The study of English develops children’s abilities to listen, speak, read and write for a wide range of purposes, so using language to learn and communicate ideas, views and feelings. It enables children to express themselves creatively and imaginatively, as they become enthusiastic and critical readers of stories, poetry and drama, as well as non-fiction and media texts. Children gain an understanding of how language works by looking at its patterns, structures and origins. Children use their knowledge, skills and understanding in speaking and writing across a range of different situations.
Our aims of teaching English at Stranton are:
- to enable children to speak clearly and audibly in ways which take account of their listeners;
- to encourage children to listen with concentration in order to be able to identify the main points of what they have heard;
- to enable children to adapt their speech to a wide range of circumstances and demands;
- to develop children’s abilities to reflect on their own and others’ contributions and the language used;
- to enable children to evaluate their own and others’ contributions through a range of drama activities;
- to develop confident, independent readers through an appropriate focus on word-reading and comprehension skills;
- to encourage children to become enthusiastic and reflective readers through contact with engaging and challenging texts;
- to develop children’s love of reading;
- to help children enjoy writing and recognise its value;
- to enable children to write with accuracy and meaning in narrative and non-fiction;
- to increase children’s ability to use planning, drafting and editing to improve their work;
- to apply Literacy skills in other curriculum areas.
English is a core subject of the National Curriculum. Our English curriculum is based on the National Curriculum, with each year group having set objectives to be taught.
Spelling is taught explicitly for a cumulative sixty minutes each week in Key Stage Two. We use Spelling Shed to do this. Each lesson has a main objective from the National Curriculum appendix for spelling. The teaching of spelling is structured as follows:
- Revise and Introduction
- Main Teaching Input
- Independent and Consolidation
Taught spellings are obtained from the appropriate year group for all children working at ARE. For children with SEND, spellings are taken from the year group objectives from which that child is currently working for writing.
Common gaps in children’s knowledge of spelling rules from previous year groups are identified and re-taught through whole class teaching.
Diagnostic assessments in spelling are tracked across the year.
Punctuation and Grammar
Punctuation and Grammar is taught daily in Year 2–6. During this session, teachers plan activities to develop children’s knowledge and understanding of specific terminology, its purpose and application within written English. In addition, there is a separate sentence-level lesson in the Writing Cycle. This is carefully planned so that the focus fits with the text type being taught and therefore, the children have ample opportunity to apply relevant skills to written work.

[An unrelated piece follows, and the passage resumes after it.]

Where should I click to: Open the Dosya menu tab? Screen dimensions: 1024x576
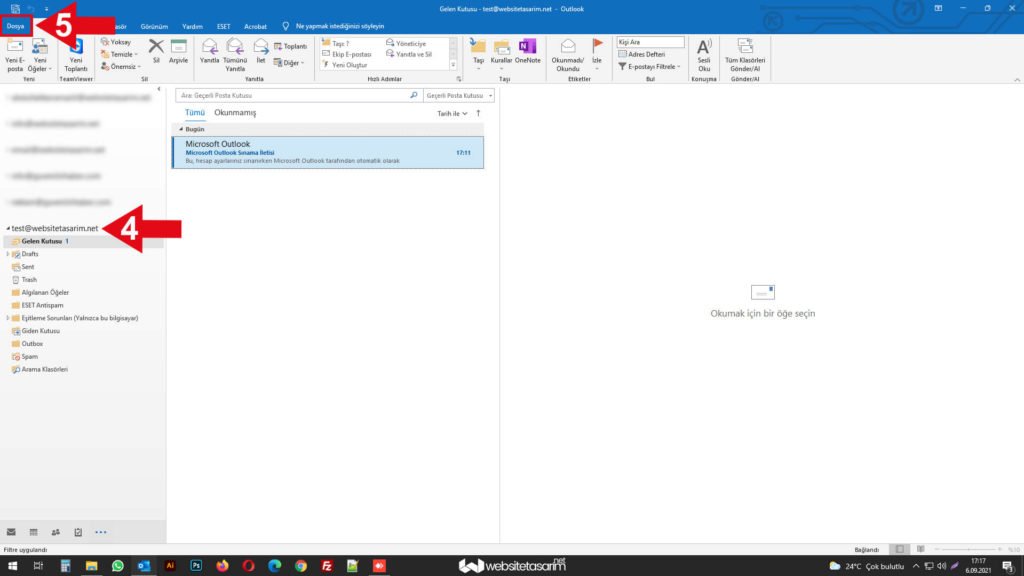click(15, 26)
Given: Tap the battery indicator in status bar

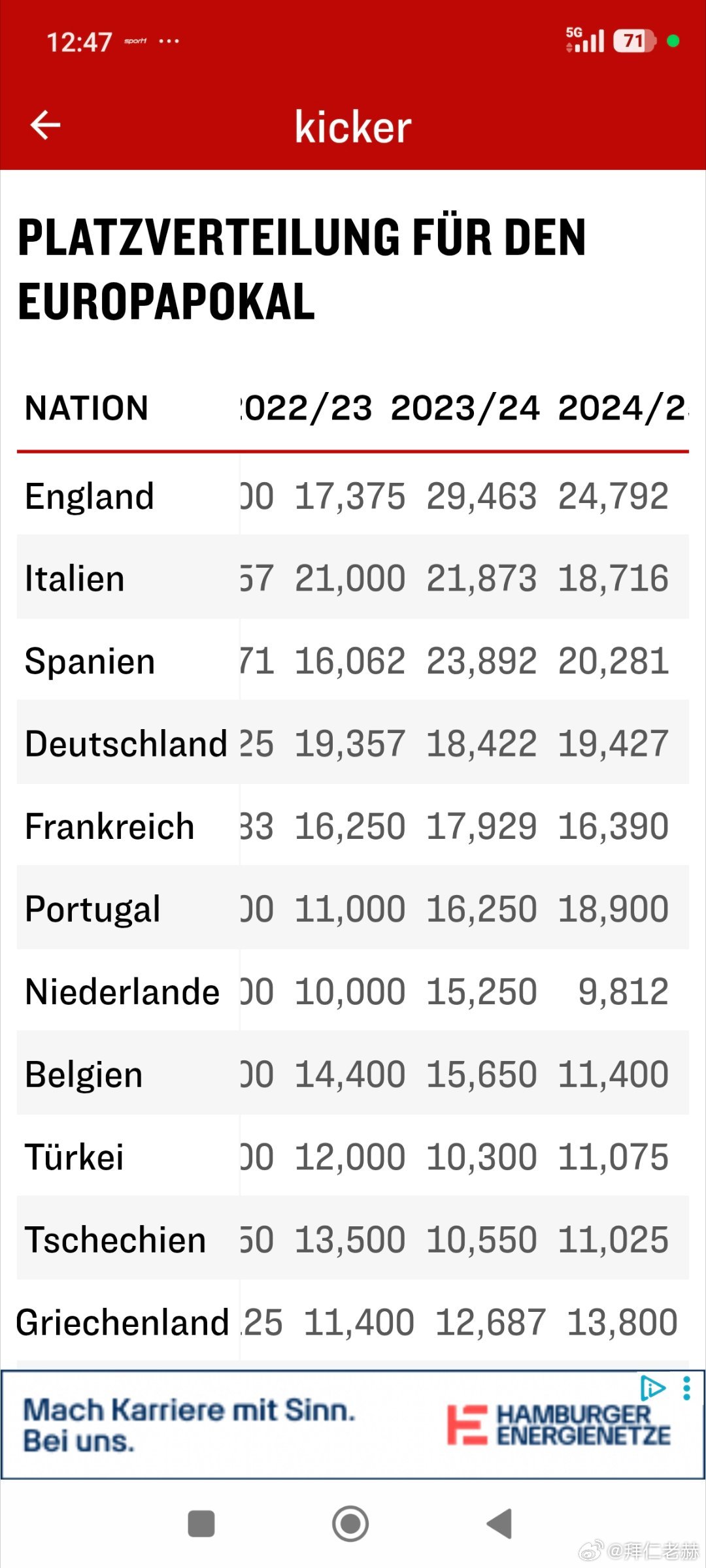Looking at the screenshot, I should click(x=634, y=41).
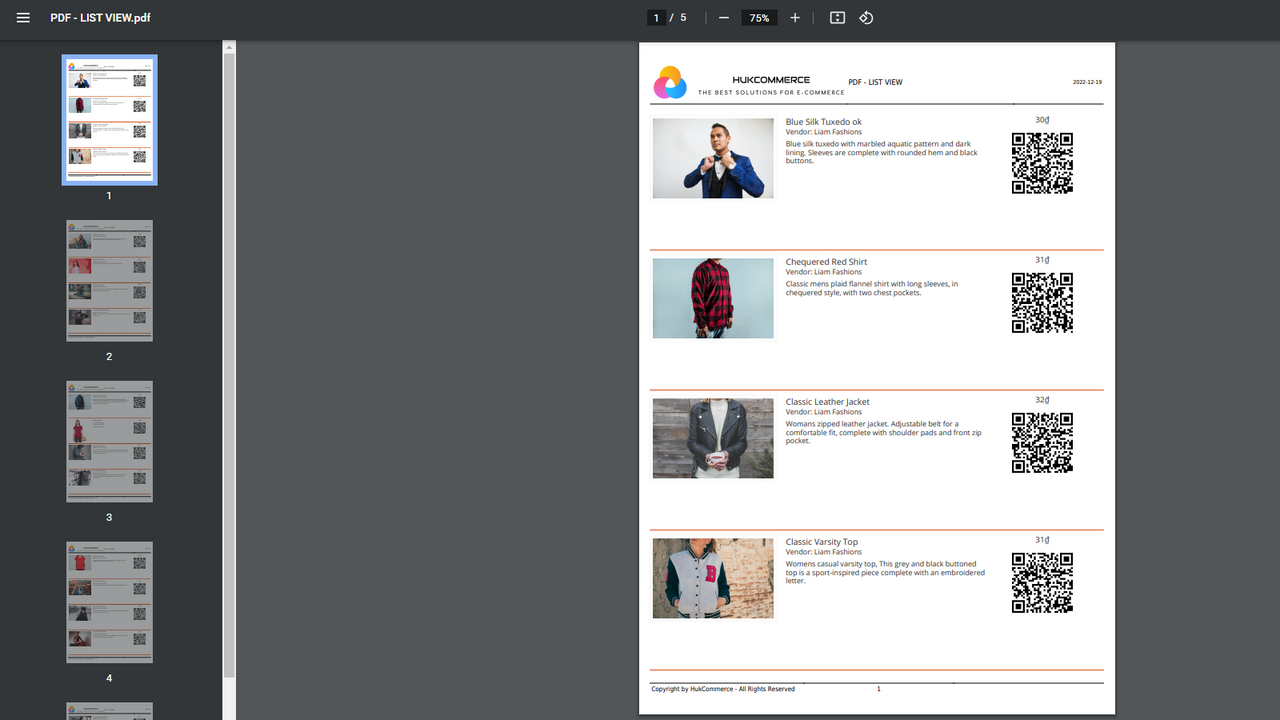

Writing lessons take place each morning. Our writing curriculum is based around our class novel, which is, where possible, linked to areas being taught in the wider curriculum to enable cross-curricular learning. The writing curriculum enables children to access a progressive range of different text types.
Our English writing cycle is as follows:
- Analysing the features of a new text type and exploring this through vocabulary and oracy.
- Sentence level lesson(s) related to the text type
- Planning the text
- Writing the text in a ‘Draft’ book
- Editing and improving the text.
- Publishing the text in a ‘Published’ book
Oracy and vocabulary are two key areas within the teaching of English and the wider curriculum. Opportunities to further embed knowledge in both areas are planned for each day.
Handwriting is taught explicitly across school using Letterjoin’s whole school online scheme and resources. Children practise words and letters at the discretion of the class teacher and based on the needs of the children. In Key Stage 2, children also have one lesson of handwriting based on the spelling list for that given week. Using Letterjoin at home is encouraged for both individual pupils and whole classes.
Below are each year groups expectations for writing.
The Year 1 curriculum develops children’s independence as learners as well as building on the range of skills the children have developed in the foundation Stage curriculum. The Year 1 curriculum covers a range of subjects including phonics which prepares children for their end of year phonic check.
The Year 2 curriculum develops the objectives that children learnt in Year 1. It promotes children’s independent learning and prepares them for Key Stage Two.
The Year 3 curriculum develops the objectives that children learnt in Year 2. As children enter KS2, there is a greater focus on developing their independent learning skills to ensure that children have a sound grasp of the year group objectives.
The Year 4 curriculum develops children’s independence as learners as well as building on the range of skills the children have developed in the Year 3 curriculum.
The Year 5 curriculum develops children’s independence as learners as well as building on the range of skills the children have developed in the Year 4 curriculum.
The Year 6 curriculum develops children’s independence as learners as well as building on the range of skills the children have developed in the Year 5 curriculum. The Year 6 curriculum will prepare children for their end of year statutory tests.